I hear you brother , every time i deterred from this field in hopelessness nothing good happens. It’s fear, i don’t want to get the wrong certs, or the certs i could have just not done.

As a person in that world, would networking still be a good choice? i have been hearing about networking since 2013, along with QA *software testing) bootcamps and stuff. just really not trying to go for something that won’t be worth it.

How long did steps 1-3 take you? cause i’m on step 0


#17

So the result is that you dont do any certs, dont get any knowledge and dont make any progress.

I know how that feels and I would suggest without getting too personal or getting into your shit (at all): Look at it like something you are doing because that is what you should be doing. That doesn’t mean its fun. That doesnt mean its easy and that doesnt mean that you will feel like shit when you fail at it.

But staying stationary is worse: you dont move but deteriorate while everybody else moves forward.

I would rather say networking than qa. qa is fairly low paying without much possiblity of raising. Networking on the other hand is way better because it opens up more potential to get deeper into it and make yourself more valuable.

Broke, depressed af & unenemployed without any skill / qualification in mid 2016. Started do play around with linux on my old macbook. started certs in march 2017. finished a month early with lpic-1, itil foundation, comptia linux+ and borrowed money from my parents to pay for the exams for lpic-2. did all those, got hired after that, right away into 1rst/2nd support for a hosting company. worked my way up as quick as possible (not willingly but just because i like working and the job and tried to be as good as possible at it) and switched jobs. now im doing 3rd lvl support and consulting. pay went up 30% from starting IT to now, in a year.

so step 1-3 was a year.

when i was doing certs:

everybody would do the stuff the teacher (it was a trainingcourse with exams at the end) told them to do on debian. I use fedora since i started on my macbook, so while at the training i would have debian and a vm with fedora and did every task on both distros. for 8 hours, double workload, went home and either read more about linux and hosts and stuff and played with linux for another 2 hours, everyday. weekends the same. before every exam i ran so many test runs until i got a solid 95% for 10 runs straight. I havent failed a single exam in 5 month totalling 7 exams, so every 3 weeks an exam i passed first try.

for 5 months without any pay worked like obsessed for 60+ hours a week because i want to get everything i could out of it, and i did.

and that was extremely hard, wasnt fun, didnt went out, didnt do anything beside linux.

do that but with what you got and work your fucking ass off.

you will get there

BUT

you have to become your master of your own destiny and take control over it.

otherwise you wont have the strength to do it.

here are somethings that seem unrelated but truly, truly arent:


#18

Jordan peterson, insightful guy. man i wish i found his lectures in 2015

It’s amazing what you did man , mid 2016.

That took a lot to rise from the ashes.
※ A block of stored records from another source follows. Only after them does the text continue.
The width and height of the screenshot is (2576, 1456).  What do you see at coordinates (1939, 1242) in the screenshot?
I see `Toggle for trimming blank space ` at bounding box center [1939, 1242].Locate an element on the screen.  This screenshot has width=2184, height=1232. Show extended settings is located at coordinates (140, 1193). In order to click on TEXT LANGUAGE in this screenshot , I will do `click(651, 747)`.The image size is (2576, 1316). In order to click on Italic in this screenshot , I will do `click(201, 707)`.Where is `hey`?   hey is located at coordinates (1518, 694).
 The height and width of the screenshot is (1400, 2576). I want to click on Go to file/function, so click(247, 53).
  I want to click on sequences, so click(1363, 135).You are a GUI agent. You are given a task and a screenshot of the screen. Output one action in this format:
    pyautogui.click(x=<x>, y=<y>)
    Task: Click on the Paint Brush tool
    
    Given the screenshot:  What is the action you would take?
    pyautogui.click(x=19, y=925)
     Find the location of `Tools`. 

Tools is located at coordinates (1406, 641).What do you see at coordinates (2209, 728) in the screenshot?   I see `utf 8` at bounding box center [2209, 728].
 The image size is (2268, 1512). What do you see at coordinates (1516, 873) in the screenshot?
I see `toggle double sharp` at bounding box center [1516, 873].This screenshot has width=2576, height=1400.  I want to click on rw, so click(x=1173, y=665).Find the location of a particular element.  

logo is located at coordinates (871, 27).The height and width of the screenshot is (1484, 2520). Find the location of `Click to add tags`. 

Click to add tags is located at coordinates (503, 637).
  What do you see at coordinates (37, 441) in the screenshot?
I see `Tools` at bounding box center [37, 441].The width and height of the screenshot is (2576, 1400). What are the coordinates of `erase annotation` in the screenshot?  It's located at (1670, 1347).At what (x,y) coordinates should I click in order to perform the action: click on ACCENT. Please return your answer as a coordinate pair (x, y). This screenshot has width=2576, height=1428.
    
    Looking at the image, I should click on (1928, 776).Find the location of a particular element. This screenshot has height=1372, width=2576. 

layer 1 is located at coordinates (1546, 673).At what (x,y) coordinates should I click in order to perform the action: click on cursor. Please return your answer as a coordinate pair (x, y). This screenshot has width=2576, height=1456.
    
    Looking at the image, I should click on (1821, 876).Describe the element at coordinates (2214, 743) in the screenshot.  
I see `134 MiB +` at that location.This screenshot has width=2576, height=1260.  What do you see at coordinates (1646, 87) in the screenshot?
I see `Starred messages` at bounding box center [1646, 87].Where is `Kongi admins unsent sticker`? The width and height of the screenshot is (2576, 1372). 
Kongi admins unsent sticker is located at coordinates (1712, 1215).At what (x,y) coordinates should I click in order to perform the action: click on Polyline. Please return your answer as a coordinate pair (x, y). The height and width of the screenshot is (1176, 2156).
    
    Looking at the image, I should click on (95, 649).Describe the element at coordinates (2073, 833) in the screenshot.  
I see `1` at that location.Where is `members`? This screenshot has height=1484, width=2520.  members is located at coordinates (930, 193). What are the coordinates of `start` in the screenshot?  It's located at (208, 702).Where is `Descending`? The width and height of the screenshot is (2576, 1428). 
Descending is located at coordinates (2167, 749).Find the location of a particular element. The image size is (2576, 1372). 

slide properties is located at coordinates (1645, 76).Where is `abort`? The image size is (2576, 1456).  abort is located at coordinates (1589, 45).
You know i’m right there right now, broke and unemployed.
This is why i entered the conversation, i promise you i’ll remember this.


#19

What country are you in?


#20

US OF A, i’m in new york city. What’s up Eden we spoke a long time ago


#21

Four years ago I went from an assistant system admin to being a heavy equipment operator and to tell the truth I’ve never been happier. The work environments in IT anymore are just too toxic.

Now I work with some cool guys running a dozer every day.